[Stored dataset items]
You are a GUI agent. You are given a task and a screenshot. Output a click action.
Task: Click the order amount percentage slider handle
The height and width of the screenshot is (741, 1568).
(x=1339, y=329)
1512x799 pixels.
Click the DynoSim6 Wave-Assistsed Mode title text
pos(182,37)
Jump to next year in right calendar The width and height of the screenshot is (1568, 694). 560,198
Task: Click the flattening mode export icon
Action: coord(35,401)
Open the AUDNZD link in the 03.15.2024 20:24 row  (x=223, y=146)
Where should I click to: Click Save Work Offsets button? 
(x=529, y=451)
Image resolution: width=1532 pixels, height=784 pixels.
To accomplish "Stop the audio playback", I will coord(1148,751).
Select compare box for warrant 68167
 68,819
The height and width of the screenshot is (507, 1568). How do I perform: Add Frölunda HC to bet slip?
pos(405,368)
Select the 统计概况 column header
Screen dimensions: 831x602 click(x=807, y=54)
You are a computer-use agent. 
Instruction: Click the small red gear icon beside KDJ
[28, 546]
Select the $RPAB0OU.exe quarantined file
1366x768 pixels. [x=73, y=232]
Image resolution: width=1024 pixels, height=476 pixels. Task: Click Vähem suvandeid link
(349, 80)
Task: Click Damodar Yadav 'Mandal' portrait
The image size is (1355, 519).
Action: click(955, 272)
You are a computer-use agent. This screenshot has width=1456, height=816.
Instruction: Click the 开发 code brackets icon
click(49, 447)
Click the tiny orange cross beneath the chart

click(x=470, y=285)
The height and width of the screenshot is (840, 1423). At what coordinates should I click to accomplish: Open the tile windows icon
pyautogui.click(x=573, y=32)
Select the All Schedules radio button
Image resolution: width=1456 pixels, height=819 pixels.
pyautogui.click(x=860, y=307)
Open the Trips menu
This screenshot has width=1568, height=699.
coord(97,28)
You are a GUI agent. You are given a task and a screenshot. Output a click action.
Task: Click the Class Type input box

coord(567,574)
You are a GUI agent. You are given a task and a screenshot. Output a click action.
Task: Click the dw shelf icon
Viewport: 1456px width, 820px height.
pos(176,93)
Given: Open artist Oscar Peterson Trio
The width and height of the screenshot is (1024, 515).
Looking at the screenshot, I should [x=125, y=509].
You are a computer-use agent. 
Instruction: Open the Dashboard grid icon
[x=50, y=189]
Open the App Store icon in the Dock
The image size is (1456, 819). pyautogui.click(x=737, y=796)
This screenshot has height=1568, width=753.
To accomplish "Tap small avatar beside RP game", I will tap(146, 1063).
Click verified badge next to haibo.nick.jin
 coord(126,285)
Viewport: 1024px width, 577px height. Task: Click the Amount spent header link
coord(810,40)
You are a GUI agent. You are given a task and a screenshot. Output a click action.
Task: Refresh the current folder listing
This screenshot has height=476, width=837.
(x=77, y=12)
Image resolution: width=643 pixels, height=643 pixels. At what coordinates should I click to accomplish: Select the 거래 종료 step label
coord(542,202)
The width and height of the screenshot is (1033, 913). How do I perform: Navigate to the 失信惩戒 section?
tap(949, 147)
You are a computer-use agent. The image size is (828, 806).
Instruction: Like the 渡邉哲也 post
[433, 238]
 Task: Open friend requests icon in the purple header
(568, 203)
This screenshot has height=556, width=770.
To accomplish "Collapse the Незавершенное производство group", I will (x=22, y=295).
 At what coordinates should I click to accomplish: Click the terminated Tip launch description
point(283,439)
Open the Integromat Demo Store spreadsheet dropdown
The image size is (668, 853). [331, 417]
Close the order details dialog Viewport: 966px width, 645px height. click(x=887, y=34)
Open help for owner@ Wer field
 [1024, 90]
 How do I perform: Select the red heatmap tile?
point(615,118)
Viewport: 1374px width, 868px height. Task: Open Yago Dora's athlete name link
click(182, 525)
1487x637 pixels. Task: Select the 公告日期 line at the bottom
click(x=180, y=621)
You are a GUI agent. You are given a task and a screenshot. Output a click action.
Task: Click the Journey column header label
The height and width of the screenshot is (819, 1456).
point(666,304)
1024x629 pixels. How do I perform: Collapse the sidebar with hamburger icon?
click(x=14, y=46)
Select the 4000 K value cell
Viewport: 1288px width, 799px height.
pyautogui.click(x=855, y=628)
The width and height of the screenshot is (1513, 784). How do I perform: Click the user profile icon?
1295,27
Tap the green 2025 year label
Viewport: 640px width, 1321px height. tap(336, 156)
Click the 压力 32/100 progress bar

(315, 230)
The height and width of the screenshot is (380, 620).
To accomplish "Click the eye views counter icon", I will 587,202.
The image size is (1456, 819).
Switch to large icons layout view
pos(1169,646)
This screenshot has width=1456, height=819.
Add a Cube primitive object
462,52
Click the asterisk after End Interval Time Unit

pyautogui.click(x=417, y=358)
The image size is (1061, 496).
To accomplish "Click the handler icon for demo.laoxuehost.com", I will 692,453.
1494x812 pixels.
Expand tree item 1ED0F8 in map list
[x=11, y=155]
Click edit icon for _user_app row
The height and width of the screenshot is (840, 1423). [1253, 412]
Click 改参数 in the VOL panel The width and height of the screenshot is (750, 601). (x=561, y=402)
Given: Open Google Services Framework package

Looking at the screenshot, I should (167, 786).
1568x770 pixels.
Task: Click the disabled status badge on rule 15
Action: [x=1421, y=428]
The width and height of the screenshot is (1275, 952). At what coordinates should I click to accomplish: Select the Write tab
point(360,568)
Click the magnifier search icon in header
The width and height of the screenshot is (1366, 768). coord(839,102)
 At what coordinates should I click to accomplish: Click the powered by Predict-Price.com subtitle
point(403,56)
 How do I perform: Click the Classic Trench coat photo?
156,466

» **Exercise**:
Find each line in the entries above that contains the word "column" and copy those lines. Case matters.

» **Written answer**:
Select the 统计概况 column header
Task: Click the Journey column header label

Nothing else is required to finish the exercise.